Radio Vatican – Ce nouveau document de Bruxelles est-il contraignant ?
Mgr Nunzio Galantino – L’Union européenne fait une recommandation qui, d’ailleurs, n’est pas nouvelle de leur part. Auparavant, je voudrais faire observer qu’à la différence de ce qui s’est produit en Italie pour quelques questions comme le divorce bref, par exemple, il y a eu des pourcentages serrés de la part du Parlement de l’Union européenne, et même très serrés en faveur de cette recommandation. Ceci en dit déjà long. Mais je voudrais dire que cette recommandation, de fait, continue d’aller dans la ligne de cette culture, de ce sentiment assez répandu en Europe et qui tend à imposer une certaine façon de voir, de penser, par rapport à ces thèmes. La recommandation, évidemment, ne veut pas dire pour nous, pour celui qui a une façon de sentir et de penser différente, ne veut absolument pas dire s’adapter, ou devoir s’adapter ou pouvoir s’adapter. Il faut que nous continuions clairement, sans hésitation, de dire la vérité sur les choses, dans le respect de tous, dans le respect des droits des individus, en évitant que ces formes de recommandation ne créent seulement un aplatissement et ne causent des dommages à ce qui est, au contraire, la beauté de la différence.
Si l’Europe recommande, la proposition de loi Cirinnà, en Italie, semble recueillir cette invitation…
À certains égards, ce que j’ai déjà dit à propos de l’Europe est valable là aussi, c’est-à-dire qu’une certaine manière de procéder et de faire des propositions – parce que Cirinnà est une proposition de loi – répond évidemment à l’esprit du temps, c’est-à-dire à la façon dont certains veulent que l’on pense, mais ensuite, de fait, on comprend que ce n’est pas la façon de penser de tout le monde.
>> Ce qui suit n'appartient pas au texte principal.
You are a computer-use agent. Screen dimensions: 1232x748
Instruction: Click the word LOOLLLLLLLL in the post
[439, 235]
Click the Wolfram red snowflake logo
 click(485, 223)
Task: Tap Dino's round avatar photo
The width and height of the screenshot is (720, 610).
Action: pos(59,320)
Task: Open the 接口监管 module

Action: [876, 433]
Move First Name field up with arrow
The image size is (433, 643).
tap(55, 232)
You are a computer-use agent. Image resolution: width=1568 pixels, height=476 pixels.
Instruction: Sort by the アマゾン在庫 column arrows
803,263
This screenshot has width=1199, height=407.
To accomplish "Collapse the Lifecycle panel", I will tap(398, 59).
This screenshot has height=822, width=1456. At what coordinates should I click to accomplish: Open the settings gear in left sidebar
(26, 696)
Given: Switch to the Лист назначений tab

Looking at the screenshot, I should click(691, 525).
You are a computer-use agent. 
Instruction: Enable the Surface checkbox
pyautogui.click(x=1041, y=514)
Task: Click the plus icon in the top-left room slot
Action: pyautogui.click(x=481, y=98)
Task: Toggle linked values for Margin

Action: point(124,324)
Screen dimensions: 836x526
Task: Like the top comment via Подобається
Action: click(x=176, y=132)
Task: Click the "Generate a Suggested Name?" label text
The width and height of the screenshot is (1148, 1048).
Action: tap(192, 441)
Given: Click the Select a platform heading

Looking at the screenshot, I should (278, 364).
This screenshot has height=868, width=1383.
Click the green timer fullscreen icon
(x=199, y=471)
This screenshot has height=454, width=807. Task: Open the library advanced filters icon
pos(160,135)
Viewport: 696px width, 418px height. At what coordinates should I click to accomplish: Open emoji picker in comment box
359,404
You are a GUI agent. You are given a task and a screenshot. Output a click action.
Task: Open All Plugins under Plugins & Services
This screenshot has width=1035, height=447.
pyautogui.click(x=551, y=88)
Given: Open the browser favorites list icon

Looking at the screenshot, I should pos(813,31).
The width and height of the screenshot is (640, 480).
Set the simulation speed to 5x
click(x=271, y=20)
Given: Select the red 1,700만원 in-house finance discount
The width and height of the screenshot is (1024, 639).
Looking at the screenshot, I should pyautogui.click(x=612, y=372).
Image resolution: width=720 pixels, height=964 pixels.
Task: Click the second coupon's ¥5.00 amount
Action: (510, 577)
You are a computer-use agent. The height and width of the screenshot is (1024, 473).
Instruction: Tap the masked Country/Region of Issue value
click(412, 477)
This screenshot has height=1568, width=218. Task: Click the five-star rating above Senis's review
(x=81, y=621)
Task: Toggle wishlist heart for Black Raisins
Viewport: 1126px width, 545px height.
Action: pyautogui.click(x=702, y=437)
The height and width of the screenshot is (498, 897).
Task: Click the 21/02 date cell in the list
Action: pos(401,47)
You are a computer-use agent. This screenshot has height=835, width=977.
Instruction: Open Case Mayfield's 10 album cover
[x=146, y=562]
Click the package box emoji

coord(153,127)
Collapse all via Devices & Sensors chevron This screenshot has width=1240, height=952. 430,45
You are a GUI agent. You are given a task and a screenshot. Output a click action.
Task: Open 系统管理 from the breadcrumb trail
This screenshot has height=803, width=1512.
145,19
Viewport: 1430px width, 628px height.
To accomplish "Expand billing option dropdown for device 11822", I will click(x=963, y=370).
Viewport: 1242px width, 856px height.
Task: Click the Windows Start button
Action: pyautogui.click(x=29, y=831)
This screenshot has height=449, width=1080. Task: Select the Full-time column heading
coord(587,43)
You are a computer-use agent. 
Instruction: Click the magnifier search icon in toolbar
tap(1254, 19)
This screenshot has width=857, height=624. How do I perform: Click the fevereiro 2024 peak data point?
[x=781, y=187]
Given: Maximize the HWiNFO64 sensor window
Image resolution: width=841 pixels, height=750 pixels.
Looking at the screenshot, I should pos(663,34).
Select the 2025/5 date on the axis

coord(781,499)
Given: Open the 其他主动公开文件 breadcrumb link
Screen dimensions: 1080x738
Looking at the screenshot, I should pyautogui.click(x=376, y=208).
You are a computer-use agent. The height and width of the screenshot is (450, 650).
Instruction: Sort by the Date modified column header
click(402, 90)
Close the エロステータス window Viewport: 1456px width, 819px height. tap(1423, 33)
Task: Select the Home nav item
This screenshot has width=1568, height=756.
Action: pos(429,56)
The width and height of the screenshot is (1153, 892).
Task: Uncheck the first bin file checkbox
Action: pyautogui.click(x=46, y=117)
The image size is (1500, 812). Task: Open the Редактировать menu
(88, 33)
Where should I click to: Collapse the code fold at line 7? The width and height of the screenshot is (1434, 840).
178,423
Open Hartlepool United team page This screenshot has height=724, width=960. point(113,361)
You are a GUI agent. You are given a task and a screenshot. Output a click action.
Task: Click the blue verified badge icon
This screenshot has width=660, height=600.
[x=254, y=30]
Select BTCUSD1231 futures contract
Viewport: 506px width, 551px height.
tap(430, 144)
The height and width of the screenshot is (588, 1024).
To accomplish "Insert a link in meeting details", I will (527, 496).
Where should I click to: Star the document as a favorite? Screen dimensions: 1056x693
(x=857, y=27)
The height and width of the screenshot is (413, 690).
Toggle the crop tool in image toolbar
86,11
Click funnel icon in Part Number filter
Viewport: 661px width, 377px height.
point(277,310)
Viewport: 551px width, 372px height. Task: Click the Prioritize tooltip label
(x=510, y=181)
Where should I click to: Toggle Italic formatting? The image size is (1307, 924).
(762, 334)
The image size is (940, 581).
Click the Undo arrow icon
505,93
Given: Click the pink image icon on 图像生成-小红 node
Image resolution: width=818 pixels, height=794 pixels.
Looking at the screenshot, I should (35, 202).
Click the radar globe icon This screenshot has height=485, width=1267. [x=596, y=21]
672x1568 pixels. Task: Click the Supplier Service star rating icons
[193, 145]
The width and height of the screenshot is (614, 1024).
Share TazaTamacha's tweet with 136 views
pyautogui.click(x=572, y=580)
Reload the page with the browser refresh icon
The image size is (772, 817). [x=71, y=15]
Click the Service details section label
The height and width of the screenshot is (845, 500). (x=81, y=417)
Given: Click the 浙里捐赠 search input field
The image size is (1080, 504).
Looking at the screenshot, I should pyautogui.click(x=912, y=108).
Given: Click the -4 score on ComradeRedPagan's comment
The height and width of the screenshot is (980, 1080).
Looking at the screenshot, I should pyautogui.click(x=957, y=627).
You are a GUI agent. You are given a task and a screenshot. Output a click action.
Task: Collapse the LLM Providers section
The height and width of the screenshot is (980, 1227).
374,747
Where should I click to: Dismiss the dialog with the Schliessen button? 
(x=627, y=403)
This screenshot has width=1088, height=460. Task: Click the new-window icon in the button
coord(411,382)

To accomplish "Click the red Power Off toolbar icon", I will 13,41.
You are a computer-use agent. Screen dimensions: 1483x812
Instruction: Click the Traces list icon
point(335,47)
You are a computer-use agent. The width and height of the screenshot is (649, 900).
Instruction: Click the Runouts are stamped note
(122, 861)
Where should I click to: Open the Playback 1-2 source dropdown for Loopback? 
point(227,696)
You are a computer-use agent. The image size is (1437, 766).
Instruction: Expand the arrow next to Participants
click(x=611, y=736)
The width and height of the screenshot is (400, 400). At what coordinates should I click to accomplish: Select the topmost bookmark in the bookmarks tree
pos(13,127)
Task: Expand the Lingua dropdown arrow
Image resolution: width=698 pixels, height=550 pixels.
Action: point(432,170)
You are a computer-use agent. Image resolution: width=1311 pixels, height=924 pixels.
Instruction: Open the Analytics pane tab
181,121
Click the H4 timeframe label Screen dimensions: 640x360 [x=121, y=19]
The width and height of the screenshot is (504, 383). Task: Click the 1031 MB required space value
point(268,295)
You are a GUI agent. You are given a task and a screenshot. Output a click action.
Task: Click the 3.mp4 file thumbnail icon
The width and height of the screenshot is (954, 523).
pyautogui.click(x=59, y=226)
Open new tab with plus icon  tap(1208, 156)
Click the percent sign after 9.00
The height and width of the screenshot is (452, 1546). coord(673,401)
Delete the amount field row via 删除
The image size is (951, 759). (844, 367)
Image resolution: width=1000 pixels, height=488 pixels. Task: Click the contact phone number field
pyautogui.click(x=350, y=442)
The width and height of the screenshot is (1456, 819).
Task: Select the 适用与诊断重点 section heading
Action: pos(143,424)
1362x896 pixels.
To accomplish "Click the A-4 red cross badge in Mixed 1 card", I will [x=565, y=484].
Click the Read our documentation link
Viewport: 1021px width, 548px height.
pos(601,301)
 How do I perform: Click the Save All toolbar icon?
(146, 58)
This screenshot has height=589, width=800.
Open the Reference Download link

À ce propos, je pense que nous, en tant qu’Église, en tant qu’Église italienne, nous avons un très grand devoir et je pense que cela fait du bien à tout le monde de rappeler une chose : cela fait du bien à l’Église italienne, à notre société, aux objectifs que, comme croyants, comme citoyens, nous voulons atteindre face à cette proposition et à des propositions qui vont dans le même sens : quelle est ma proposition ? Qu’est-ce qui, à mon avis, doit être clair pour tout le monde, catholiques et non catholiques ? À l’intérieur et à l’extérieur de l’Église ? Entretemps, en tant que croyants catholiques et en tant que citoyens italiens, il est hors de doute que nous sommes opposés à la proposition de loi Cirinnà, comme il est clair que nous sommes opposés à toute tentative d’homologation, d’assimilation de formes de cohabitation à la famille constitutionnelle.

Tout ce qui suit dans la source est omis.